Muito além de ser um profissional craque em fazer e desfazer malas, um bom mordomo é hoje a ponte perfeita entre o hóspede e os serviços oferecidos por uma propriedade. Afinal, diferentemente do restante do staff hoteleiro, que normalmente desempenha funções bem específicas, os mordomos têm uma abordagem bastante abrangente de serviços — e tudo que fazem requer extrema personalização.
Nova geração
O relacionamento entre mordomos e hóspedes geralmente começa com certo estudo prévio de personalidade, hábitos e preferências, antes mesmo da viagem, na tentativa de prever necessidades e solicitações com maior precisão.
Mordomos de redes hoteleiras como St. Regis e Raffles ou os indefectíveis Ladies and Gentlemen in Red da Kempinski são lendários e têm cada vez mais atribuições. No Çiragan Palace Kempinski Istanbul, aliás, eles são responsáveis até pelo peculiar “serviço de sabonete e perfume”: em um carrinho de chá, servem em generosas fatias os sabonetes artesanais da casa (que mais parecem bolos finamente decorados), parte de um ritual enraizado na tradição otomana.

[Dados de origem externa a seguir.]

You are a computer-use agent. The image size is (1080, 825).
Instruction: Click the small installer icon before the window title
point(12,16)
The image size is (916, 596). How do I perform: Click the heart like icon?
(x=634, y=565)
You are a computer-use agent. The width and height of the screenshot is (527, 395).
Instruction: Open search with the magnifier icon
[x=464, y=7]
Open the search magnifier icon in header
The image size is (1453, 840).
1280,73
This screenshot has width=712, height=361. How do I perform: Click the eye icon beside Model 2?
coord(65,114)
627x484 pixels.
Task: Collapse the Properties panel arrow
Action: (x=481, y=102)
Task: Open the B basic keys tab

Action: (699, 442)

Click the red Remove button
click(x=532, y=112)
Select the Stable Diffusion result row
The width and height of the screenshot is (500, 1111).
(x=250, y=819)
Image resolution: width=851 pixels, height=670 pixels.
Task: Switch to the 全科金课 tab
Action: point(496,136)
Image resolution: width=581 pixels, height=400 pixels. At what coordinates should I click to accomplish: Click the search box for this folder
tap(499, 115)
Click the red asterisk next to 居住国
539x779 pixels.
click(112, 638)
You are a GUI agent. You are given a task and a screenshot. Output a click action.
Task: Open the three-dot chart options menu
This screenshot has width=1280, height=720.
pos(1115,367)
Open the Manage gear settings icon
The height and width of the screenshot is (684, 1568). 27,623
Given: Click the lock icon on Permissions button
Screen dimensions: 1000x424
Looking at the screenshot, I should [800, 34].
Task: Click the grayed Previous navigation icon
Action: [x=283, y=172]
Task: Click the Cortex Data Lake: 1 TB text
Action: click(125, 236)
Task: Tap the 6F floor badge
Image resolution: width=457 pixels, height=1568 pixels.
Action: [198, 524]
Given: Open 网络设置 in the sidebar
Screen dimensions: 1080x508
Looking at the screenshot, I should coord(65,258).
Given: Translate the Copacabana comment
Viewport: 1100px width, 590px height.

A nova geração de mordomos tem profissionais mais diversos, menos formais e mais “locais”. O estereótipo de um “James” asséptico e cheio de pompa e mesuras, saído de um capítulo de Downton Abbey, é cada vez mais raro. Hoje, alguém “insider”, que saiba se ajustar rapidamente a distintas gerações, nacionalidades e estilos de hóspedes, parece ser a receita do sucesso.
Ter noção de cultura e tradições de diferentes nacionalidades e conhecer algo de arte, gastronomia, enologia e atualidades são características altamente desejáveis na profissão. É tudo parte da chamada “guestology”, a arte de compreender hóspedes e suas necessidades (de preferência, antes mesmo que eles as expressem), tão fundamental no exercício da função.
No idílico Kisawa Sanctuary, que ocupa parte da ilha de Benguerra, em Moçambique, cada uma das exclusivas oito villas é atendida por um profissional local 100% dedicado a ela, tanto para personalizar a adega quanto para organizar jantares à beira-mar, preparar o serviço de praia ou aparecer de repente, como num passe de mágica, com uma bebida geladinha para aplacar o calor tropical — em geral, com os mesmíssimos pés descalços dos hóspedes.
Gestores de férias
Hoje um mordomo desempenha diversas funções simultaneamente: maître, sommelier, barman, concierge, assistente pessoal… transitando facilmente da organização de experiências a processos logísticos. E rotina é uma palavra que definitivamente não existe.
“A conexão pessoal que se forma com esse profissional ao longo da viagem tem sido cada vez mais apreciada pelos mais diversos perfis de viajantes“
Com comunicação direta, pode rapidamente tirar qualquer preocupação ou “peso” dos ombros do hóspede. Não à toa, muitas propriedades passaram a adotar serviços de chat (como o próprio WhatsApp) para manter mordomo e hóspede conectados em tempo real.
Mais que “mimo”, essa função atualmente representa um valor agregado extremamente relevante para a estadia, porque é capaz de poupar muito tempo e energia do hóspede, deixando-o livre para o que realmente importa: curtir as férias.
Mas, que fique claro, a conexão pessoal que se forma com esse profissional ao longo da viagem tem sido cada vez mais apreciada pelos mais diversos perfis de viajantes. E, mais importante ainda, fundamental para a experiência geral no destino (afinal, ele também ajuda a criar o itinerário das férias).
Embora a frase “foi o mordomo!” tenha sido por tantas vezes a resposta-solução para filmes e livros de mistério, hoje, como em um grande plot twist, o mordomo tem sido mesmo é o grande herói das férias de muita gente.